*Work instructions:*
Reproduce every line of the listing below word for word, with nothing changed.

─── Task material

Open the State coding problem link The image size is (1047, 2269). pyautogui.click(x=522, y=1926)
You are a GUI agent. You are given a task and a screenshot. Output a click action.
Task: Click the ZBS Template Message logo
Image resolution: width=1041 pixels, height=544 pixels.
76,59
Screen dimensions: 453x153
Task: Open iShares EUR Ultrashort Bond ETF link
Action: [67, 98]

──────

*Answer in full:*
Open the State coding problem link The image size is (1047, 2269). pyautogui.click(x=522, y=1926)
You are a GUI agent. You are given a task and a screenshot. Output a click action.
Task: Click the ZBS Template Message logo
Image resolution: width=1041 pixels, height=544 pixels.
76,59
Screen dimensions: 453x153
Task: Open iShares EUR Ultrashort Bond ETF link
Action: [67, 98]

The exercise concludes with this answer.